** SOURCE RECORDS follows **

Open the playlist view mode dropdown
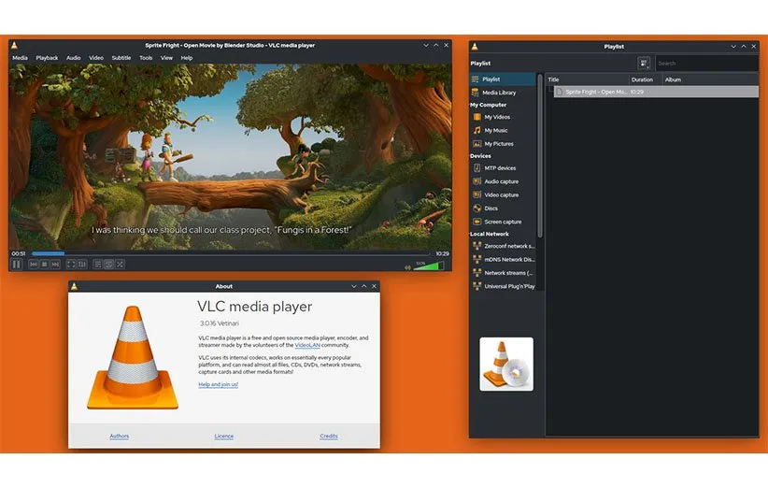 [x=644, y=64]
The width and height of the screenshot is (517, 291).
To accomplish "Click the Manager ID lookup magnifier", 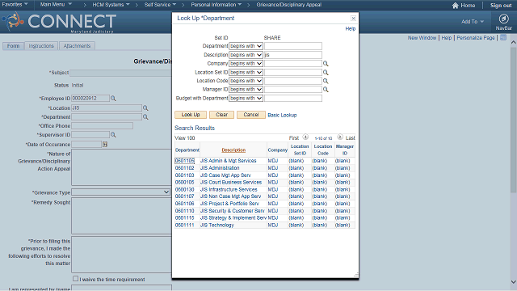I will tap(326, 90).
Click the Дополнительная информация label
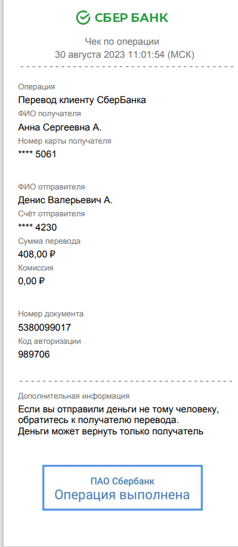 coord(73,396)
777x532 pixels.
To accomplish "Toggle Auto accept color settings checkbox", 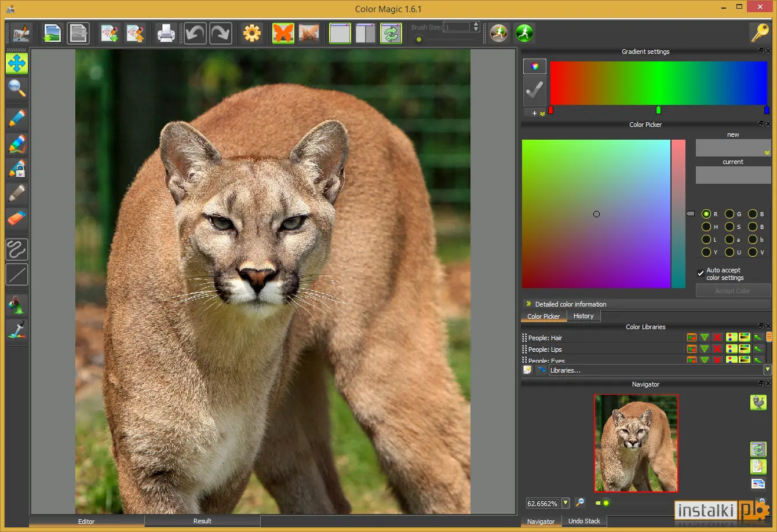I will point(701,274).
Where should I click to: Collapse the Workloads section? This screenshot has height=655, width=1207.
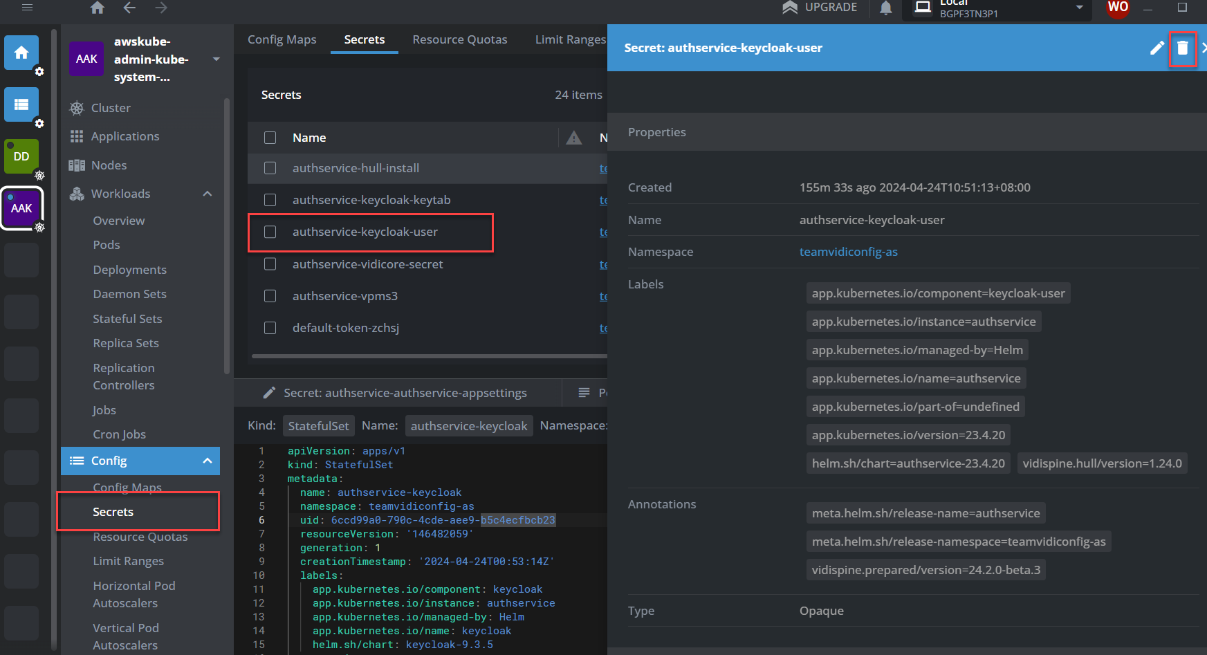click(x=207, y=194)
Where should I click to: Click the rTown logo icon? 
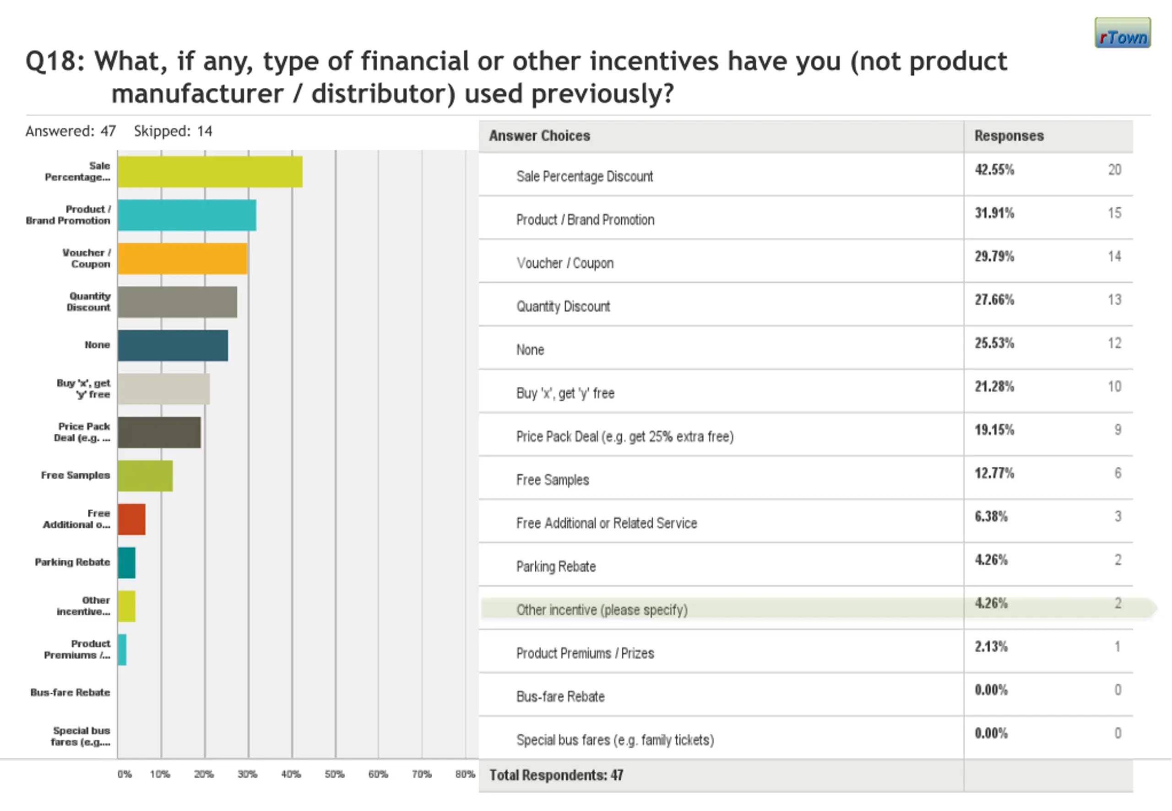coord(1122,33)
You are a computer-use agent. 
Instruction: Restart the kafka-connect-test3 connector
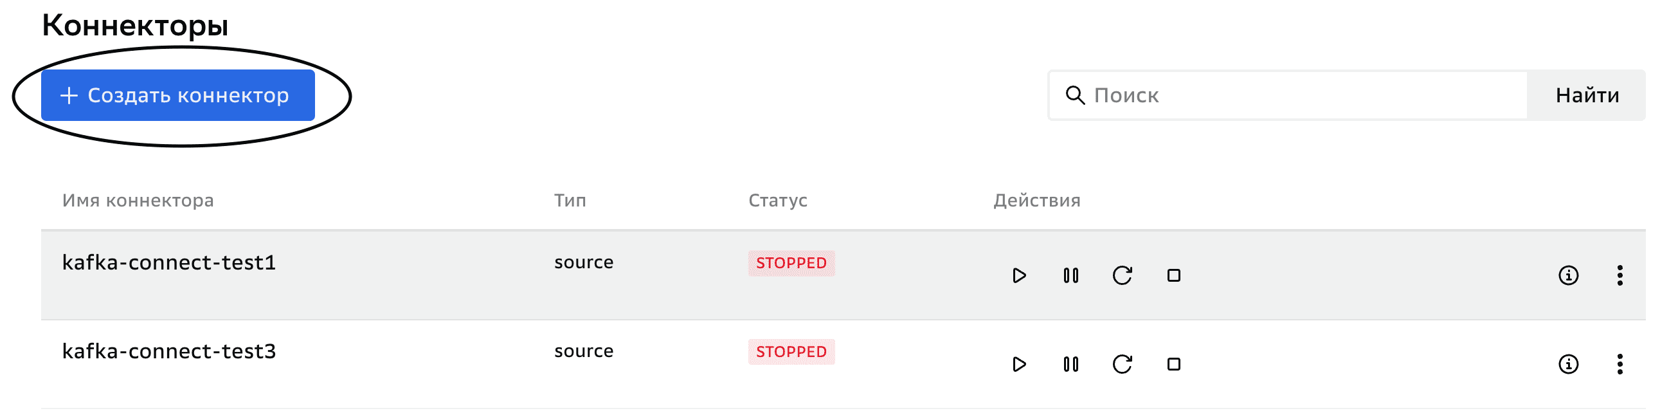pos(1123,364)
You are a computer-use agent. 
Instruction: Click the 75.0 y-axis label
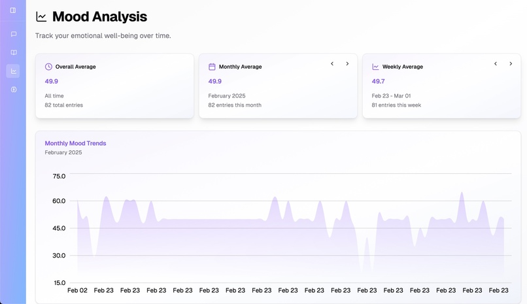(59, 176)
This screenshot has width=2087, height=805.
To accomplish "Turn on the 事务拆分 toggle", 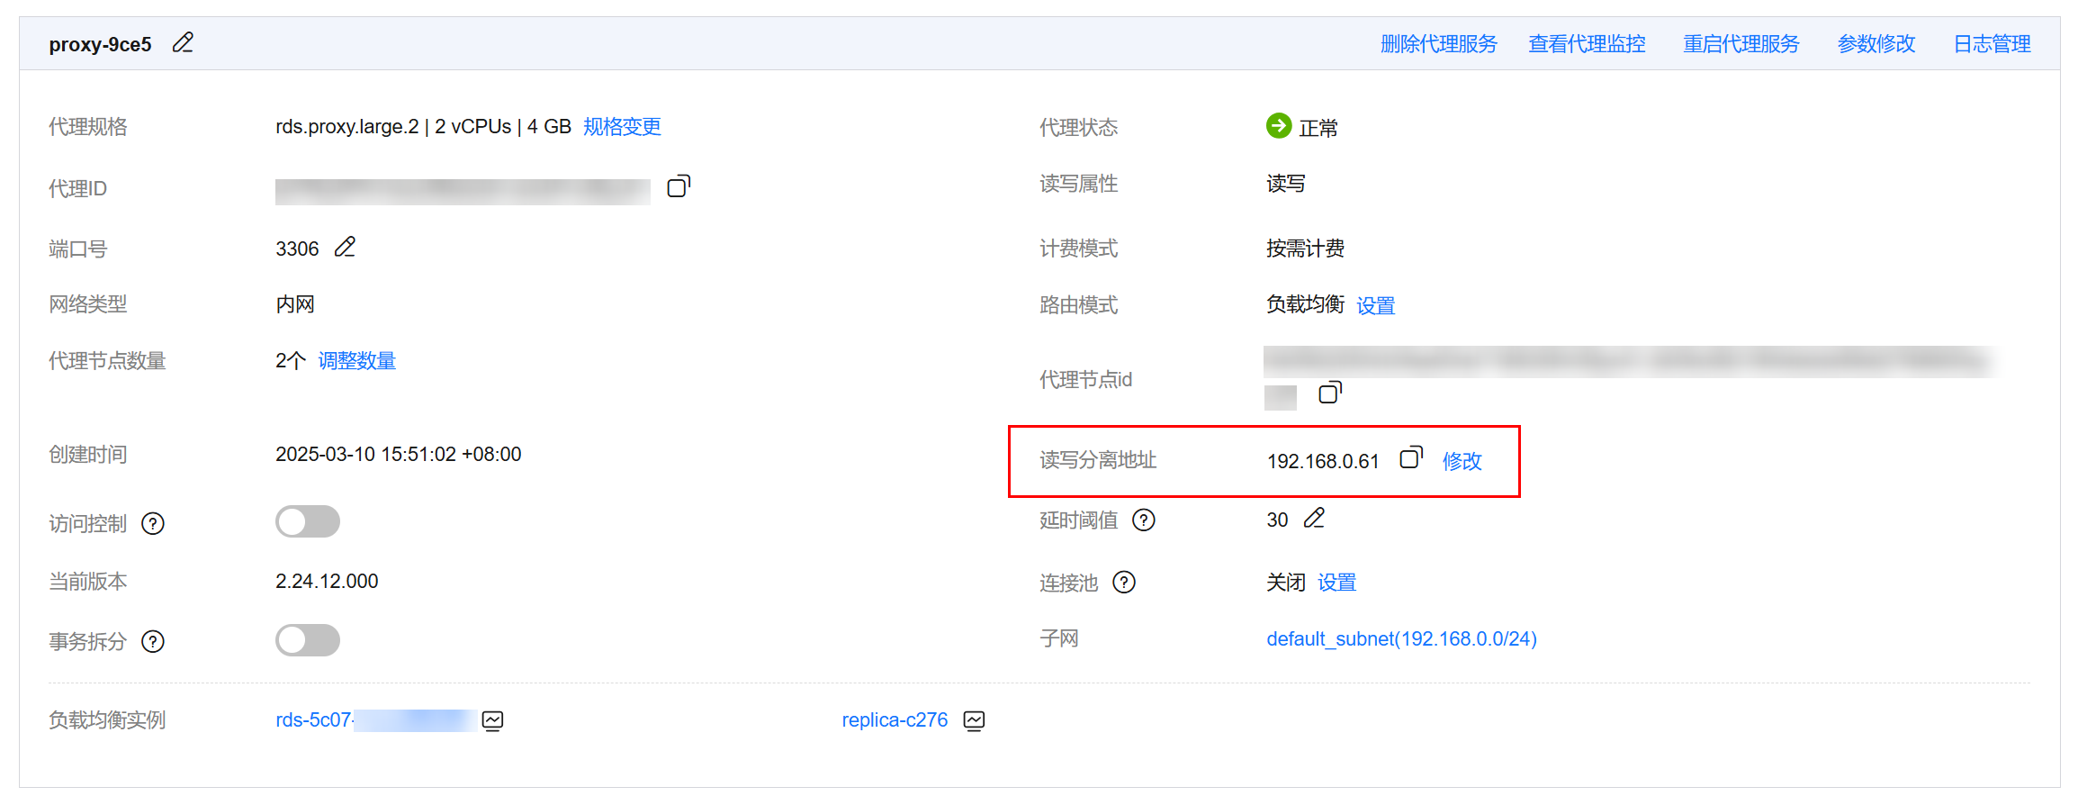I will click(308, 641).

** End of SOURCE RECORDS **

EXERCISE :: Beginning at the line that has "Where should I click to: Collapse" and ending at the line that has "This screenshot has width=2087, height=805.", restate the listing above word for word, pictures left out.

OUTPUT OF THE EXERCISE ::
Where should I click to: Collapse the Workloads section? This screenshot has height=655, width=1207.
click(x=207, y=194)
Where should I click to: Click the rTown logo icon? 
coord(1122,33)
You are a computer-use agent. 
Instruction: Restart the kafka-connect-test3 connector
pos(1123,364)
You are a computer-use agent. 
Instruction: Click the 75.0 y-axis label
(59, 176)
This screenshot has width=2087, height=805.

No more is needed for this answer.